Gibbs is planning a cannabis-inclusive wedding later this year. She said, “This may be the first time most of your guests will be exposed to open cannabis consumption in a normalized setting. So that means that you have a responsibility to do it right. Doing it right doesn’t mean you have to spend a lot of money, but it is important to educate people on how to consume responsibly…”
“…When Lauren Gibbs gets married in rural Colorado this July, she’ll wear a traditional white dress in front of about a hundred guests. She and her fiance will exchange vows, then celebrate into the night.
A big, countryside ranch will host. The Colorado River cuts through the property. Surrounded by Rocky Mountain nature, alpine forests collide with blue sky where friends and family will toast the bride and groom.

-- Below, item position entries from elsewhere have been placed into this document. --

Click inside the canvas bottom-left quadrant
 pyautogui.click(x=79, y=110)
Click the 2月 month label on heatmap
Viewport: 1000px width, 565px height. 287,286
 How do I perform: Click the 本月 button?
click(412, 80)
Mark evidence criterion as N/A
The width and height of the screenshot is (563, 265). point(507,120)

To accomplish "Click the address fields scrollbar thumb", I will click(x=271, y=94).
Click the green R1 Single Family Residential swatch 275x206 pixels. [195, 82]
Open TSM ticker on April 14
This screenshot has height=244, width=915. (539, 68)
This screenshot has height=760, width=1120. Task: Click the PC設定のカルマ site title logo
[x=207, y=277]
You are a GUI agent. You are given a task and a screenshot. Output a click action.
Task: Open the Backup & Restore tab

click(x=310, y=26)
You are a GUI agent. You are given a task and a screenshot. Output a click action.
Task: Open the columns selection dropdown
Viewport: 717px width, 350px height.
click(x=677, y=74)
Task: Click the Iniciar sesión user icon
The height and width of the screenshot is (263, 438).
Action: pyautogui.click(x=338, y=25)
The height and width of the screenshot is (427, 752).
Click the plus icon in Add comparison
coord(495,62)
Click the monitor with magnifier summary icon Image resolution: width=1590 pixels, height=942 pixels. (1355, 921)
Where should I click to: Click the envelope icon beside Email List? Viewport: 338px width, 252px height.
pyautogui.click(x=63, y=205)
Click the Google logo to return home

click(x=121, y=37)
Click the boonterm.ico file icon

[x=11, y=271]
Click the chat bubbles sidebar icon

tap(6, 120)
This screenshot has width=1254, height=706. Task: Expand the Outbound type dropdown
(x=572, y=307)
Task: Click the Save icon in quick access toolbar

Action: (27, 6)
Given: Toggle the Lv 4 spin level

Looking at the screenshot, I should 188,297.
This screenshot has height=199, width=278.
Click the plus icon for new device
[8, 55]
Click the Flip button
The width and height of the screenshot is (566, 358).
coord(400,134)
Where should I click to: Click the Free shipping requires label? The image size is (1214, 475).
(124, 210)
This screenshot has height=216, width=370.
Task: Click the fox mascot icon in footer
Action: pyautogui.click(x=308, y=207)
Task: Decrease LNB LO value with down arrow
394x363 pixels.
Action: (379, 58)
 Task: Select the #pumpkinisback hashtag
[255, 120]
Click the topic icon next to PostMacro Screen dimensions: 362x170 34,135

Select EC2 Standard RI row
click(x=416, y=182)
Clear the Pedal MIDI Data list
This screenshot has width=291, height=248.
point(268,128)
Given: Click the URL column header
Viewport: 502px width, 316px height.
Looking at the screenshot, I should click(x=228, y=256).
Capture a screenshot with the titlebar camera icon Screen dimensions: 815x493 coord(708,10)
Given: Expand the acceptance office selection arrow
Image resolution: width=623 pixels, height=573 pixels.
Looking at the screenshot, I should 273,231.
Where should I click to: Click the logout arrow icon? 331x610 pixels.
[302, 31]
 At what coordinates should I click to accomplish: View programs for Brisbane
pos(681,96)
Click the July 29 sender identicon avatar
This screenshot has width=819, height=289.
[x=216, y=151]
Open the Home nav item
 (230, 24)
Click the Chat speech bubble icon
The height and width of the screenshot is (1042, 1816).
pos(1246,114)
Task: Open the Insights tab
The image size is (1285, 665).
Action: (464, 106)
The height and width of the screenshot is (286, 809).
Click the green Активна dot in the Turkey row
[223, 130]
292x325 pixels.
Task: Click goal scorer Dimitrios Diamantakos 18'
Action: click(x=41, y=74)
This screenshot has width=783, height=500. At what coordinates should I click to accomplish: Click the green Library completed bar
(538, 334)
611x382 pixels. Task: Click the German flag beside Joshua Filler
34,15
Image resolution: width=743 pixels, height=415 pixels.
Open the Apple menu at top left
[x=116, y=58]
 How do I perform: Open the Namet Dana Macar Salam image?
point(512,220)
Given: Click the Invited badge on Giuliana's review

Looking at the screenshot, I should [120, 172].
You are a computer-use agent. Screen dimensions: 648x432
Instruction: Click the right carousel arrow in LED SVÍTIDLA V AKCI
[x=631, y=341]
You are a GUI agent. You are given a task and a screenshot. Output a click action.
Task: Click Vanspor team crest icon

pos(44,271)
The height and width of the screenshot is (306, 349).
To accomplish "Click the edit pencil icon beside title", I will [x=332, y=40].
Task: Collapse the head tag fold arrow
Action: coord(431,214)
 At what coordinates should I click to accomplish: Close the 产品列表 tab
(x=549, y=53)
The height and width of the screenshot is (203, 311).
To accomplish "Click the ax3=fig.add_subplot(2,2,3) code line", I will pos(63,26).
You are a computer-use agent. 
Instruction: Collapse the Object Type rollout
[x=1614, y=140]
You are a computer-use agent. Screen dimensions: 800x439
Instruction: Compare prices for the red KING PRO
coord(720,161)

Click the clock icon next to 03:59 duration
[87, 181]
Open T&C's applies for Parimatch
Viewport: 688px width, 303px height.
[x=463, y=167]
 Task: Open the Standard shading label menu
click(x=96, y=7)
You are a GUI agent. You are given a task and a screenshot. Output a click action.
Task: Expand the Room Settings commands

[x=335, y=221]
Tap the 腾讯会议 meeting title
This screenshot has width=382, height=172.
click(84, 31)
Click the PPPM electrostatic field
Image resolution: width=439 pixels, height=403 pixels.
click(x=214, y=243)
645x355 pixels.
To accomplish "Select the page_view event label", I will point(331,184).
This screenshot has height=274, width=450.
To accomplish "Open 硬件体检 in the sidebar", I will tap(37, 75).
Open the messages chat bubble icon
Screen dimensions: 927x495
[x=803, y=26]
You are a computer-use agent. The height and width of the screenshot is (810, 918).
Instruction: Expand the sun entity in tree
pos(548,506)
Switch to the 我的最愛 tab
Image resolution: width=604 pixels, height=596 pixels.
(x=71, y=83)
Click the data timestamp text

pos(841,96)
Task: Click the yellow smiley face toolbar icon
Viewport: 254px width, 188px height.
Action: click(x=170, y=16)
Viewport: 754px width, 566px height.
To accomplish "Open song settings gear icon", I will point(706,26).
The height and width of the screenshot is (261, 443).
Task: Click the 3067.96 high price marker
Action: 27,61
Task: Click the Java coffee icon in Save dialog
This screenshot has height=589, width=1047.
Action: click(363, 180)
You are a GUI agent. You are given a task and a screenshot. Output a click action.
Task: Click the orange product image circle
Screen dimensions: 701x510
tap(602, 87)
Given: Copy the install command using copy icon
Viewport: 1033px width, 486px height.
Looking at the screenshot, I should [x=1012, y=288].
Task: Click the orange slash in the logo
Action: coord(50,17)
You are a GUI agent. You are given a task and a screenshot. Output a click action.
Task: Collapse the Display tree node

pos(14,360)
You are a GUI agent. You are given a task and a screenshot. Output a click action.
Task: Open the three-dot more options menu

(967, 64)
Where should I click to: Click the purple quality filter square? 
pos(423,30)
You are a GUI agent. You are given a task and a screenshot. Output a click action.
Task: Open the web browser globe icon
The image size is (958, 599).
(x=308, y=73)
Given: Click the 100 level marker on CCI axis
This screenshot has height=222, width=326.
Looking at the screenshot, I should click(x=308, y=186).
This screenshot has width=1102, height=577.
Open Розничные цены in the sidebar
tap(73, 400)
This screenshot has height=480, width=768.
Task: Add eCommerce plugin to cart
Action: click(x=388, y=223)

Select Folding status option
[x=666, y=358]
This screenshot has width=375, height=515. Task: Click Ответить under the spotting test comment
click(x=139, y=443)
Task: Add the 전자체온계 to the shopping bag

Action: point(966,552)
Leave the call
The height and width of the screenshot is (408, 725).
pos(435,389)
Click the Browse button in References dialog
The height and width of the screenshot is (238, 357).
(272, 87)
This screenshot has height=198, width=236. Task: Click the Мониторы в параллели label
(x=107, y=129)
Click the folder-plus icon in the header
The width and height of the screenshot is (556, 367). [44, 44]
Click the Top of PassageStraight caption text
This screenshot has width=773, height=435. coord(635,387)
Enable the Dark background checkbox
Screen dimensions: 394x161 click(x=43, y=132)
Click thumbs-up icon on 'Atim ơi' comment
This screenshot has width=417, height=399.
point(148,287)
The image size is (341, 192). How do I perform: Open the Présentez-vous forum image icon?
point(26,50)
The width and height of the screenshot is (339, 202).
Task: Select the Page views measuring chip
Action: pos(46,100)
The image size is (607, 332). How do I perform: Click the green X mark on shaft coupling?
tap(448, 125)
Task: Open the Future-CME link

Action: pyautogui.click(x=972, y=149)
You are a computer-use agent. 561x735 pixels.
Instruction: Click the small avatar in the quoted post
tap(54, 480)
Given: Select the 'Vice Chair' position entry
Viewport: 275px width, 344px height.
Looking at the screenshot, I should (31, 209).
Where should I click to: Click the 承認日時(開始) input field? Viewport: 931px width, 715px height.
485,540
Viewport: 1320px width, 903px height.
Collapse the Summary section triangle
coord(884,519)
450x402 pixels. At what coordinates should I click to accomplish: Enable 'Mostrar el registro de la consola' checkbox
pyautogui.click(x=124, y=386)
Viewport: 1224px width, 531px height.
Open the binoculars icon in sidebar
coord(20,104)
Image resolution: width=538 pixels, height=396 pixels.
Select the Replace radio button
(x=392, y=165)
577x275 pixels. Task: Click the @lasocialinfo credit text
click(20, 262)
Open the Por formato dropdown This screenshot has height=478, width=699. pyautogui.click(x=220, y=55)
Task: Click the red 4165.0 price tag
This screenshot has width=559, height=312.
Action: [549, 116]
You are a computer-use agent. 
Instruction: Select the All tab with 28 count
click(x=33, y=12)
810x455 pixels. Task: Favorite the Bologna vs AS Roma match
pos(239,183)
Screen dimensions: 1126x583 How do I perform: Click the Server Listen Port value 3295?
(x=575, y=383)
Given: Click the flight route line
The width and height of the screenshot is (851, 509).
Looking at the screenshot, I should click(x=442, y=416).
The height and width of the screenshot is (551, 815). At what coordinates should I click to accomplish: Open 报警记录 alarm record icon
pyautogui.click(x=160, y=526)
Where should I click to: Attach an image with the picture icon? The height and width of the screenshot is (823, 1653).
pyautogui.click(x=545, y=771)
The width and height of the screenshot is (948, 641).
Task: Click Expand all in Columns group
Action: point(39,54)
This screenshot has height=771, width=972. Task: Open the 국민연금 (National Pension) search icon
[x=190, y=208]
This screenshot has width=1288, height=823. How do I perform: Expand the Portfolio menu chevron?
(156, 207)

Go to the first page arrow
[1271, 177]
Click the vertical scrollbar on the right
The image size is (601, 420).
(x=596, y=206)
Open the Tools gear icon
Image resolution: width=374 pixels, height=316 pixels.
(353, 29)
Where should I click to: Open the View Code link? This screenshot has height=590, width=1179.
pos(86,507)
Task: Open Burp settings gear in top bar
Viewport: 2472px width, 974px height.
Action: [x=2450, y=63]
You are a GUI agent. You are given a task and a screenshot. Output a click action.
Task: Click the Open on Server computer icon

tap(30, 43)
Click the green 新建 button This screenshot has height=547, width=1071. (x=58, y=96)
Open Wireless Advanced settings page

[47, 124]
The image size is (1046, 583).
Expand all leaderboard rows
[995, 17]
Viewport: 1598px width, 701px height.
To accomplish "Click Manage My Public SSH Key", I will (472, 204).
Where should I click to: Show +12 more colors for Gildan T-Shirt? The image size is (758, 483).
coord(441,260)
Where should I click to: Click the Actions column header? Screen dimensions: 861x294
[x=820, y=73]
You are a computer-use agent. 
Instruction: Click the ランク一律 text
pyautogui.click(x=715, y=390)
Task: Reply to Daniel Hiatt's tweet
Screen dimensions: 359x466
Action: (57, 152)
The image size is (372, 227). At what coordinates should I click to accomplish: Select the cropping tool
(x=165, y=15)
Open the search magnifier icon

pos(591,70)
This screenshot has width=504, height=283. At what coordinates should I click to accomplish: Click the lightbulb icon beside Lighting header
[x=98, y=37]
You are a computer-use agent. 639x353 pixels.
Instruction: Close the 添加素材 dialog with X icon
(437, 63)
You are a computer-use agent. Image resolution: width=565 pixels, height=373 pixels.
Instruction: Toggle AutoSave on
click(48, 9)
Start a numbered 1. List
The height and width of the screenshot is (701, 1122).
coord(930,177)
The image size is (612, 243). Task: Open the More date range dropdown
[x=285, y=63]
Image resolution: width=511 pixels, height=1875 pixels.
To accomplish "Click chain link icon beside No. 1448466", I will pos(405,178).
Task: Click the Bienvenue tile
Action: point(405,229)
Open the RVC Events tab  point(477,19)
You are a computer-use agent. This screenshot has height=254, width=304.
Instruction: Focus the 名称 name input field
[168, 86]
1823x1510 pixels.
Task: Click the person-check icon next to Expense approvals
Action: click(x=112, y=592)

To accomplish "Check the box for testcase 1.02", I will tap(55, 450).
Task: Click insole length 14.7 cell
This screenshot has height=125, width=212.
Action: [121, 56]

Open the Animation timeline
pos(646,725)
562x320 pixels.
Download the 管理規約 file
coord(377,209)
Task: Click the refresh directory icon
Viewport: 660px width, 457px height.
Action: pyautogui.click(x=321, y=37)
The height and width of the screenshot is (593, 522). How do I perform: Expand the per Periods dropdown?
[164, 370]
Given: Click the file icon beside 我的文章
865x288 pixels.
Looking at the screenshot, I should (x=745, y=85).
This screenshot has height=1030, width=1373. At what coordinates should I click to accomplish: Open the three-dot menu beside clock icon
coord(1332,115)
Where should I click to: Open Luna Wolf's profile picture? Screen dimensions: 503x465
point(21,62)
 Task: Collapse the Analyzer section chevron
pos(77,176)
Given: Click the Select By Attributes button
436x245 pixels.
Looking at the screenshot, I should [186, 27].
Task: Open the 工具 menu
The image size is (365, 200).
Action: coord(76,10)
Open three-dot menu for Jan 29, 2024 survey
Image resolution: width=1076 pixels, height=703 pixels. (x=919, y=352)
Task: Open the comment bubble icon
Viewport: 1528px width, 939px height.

“It will be the picturesque, classic Colorado wedding,” Gibbs tells me…”
“…Lauren Gibbs, a cannabride, guest speaker at the event, and the social media guru behind many different weed brands, including Women Grow, sat down with me to talk about her weed wedding and some of the setbacks she had in the planning process. Gibbs has long pink hair and was wearing her engagement ring, as well as a weed leaf charm bracelet. “I knew I wanted a cannabis wedding,” Gibbs said.
She even sacrificed her dream venue in order to have cannabis at the ceremony—although cannabis can be legally consumed in private spaces, many wedding venues in the state still aren’t too keen on the idea.”I found the absolute perfect place, but they wouldn’t allow me to serve cannabis. They said it was illegal, which it’s obviously not [in Colorado].” Gibbs had to go through several options before she found a place that fit her wedding aesthetic and also allowed her to have weed present. “It’s a ranch,” she said, “so they just asked me to make sure no one gives any edibles to the goats.”